- Task to complete
Take the lines below beginning at the line that has "Viewport: 1000px width, 750px" and stopping after the line that has "Click the Voltages", and print them exactly as they are, with no other lines.

- Exercise materials
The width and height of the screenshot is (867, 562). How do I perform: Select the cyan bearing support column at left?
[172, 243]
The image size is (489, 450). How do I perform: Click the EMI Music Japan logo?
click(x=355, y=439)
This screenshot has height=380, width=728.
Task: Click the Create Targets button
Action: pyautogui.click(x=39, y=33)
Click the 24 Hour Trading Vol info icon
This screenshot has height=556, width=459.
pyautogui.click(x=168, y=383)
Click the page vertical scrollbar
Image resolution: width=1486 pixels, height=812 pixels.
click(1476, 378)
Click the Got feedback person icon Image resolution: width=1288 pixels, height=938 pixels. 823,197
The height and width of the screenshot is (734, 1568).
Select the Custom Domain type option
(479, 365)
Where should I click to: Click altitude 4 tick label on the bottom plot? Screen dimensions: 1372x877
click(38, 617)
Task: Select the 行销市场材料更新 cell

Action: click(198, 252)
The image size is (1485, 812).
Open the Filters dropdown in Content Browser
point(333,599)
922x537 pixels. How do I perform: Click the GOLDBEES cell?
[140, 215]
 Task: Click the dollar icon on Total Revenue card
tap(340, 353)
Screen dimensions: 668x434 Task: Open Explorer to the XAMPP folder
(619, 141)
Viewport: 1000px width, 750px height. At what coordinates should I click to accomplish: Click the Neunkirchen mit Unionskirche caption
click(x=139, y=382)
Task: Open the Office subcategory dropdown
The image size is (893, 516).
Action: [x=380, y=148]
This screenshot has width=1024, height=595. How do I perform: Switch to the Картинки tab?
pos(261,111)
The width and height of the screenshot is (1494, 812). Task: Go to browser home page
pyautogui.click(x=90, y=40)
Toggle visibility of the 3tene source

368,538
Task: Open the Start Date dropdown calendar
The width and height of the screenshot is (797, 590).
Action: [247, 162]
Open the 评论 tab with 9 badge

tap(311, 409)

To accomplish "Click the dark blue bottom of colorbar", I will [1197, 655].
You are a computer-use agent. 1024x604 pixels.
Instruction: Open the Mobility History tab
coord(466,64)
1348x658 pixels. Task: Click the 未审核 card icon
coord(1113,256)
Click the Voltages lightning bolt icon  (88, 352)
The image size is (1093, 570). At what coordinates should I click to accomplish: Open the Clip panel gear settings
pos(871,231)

- Result for this exercise
Viewport: 1000px width, 750px height. At what coordinates should I click to accomplish: Click the Neunkirchen mit Unionskirche caption
click(x=139, y=382)
Task: Open the Office subcategory dropdown
The image size is (893, 516).
Action: [x=380, y=148]
This screenshot has width=1024, height=595. How do I perform: Switch to the Картинки tab?
pos(261,111)
The width and height of the screenshot is (1494, 812). Task: Go to browser home page
pyautogui.click(x=90, y=40)
Toggle visibility of the 3tene source

368,538
Task: Open the Start Date dropdown calendar
The width and height of the screenshot is (797, 590).
Action: [247, 162]
Open the 评论 tab with 9 badge

tap(311, 409)

To accomplish "Click the dark blue bottom of colorbar", I will [1197, 655].
You are a computer-use agent. 1024x604 pixels.
Instruction: Open the Mobility History tab
coord(466,64)
1348x658 pixels. Task: Click the 未审核 card icon
coord(1113,256)
Click the Voltages lightning bolt icon  (88, 352)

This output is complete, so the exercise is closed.